Those lines of the following listing which contain the string "agent" should be returned.

— Source records —
· · · · · · ·

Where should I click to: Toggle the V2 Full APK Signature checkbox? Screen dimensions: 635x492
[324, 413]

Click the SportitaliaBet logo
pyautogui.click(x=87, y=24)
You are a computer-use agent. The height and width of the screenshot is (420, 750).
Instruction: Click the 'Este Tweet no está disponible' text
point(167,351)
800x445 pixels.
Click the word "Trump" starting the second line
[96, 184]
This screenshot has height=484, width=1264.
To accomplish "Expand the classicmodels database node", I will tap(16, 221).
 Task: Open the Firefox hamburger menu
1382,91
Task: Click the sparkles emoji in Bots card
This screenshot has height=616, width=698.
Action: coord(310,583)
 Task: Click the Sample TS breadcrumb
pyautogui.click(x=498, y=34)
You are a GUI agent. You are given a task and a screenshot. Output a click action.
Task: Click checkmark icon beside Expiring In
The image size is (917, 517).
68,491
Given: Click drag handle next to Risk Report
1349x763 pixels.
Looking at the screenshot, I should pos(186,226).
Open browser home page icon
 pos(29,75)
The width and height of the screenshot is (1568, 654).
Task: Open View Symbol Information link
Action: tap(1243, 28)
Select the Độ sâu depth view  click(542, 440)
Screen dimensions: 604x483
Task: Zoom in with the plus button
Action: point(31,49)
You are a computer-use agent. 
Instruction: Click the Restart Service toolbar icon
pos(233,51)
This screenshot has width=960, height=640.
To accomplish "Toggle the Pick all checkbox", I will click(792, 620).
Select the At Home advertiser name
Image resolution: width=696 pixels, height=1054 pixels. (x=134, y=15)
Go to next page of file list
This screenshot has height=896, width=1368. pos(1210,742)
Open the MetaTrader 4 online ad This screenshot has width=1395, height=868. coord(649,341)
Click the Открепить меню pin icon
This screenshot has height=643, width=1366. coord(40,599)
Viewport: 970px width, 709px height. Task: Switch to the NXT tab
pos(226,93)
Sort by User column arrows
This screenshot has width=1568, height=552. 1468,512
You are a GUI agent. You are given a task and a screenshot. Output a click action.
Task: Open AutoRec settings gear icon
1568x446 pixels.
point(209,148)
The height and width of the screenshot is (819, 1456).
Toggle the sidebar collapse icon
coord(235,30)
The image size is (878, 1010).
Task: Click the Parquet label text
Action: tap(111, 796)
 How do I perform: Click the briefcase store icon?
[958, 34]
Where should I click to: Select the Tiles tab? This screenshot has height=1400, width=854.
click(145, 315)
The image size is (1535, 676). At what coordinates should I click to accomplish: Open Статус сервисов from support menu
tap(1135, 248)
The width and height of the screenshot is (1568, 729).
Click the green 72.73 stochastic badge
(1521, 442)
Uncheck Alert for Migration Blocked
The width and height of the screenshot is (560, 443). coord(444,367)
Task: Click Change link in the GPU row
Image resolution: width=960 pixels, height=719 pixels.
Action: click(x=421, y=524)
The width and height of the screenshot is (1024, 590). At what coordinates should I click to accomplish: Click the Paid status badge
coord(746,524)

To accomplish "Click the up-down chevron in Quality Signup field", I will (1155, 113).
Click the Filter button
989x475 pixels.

· · · · · · ·

— Answer to this task —
You are a computer-use agent. The height and width of the screenshot is (420, 750).
You are a GUI agent. You are given a task and a screenshot. Output a click action.
You are a computer-use agent. 
You are a GUI agent. You are given a task and a screenshot. Output a click action.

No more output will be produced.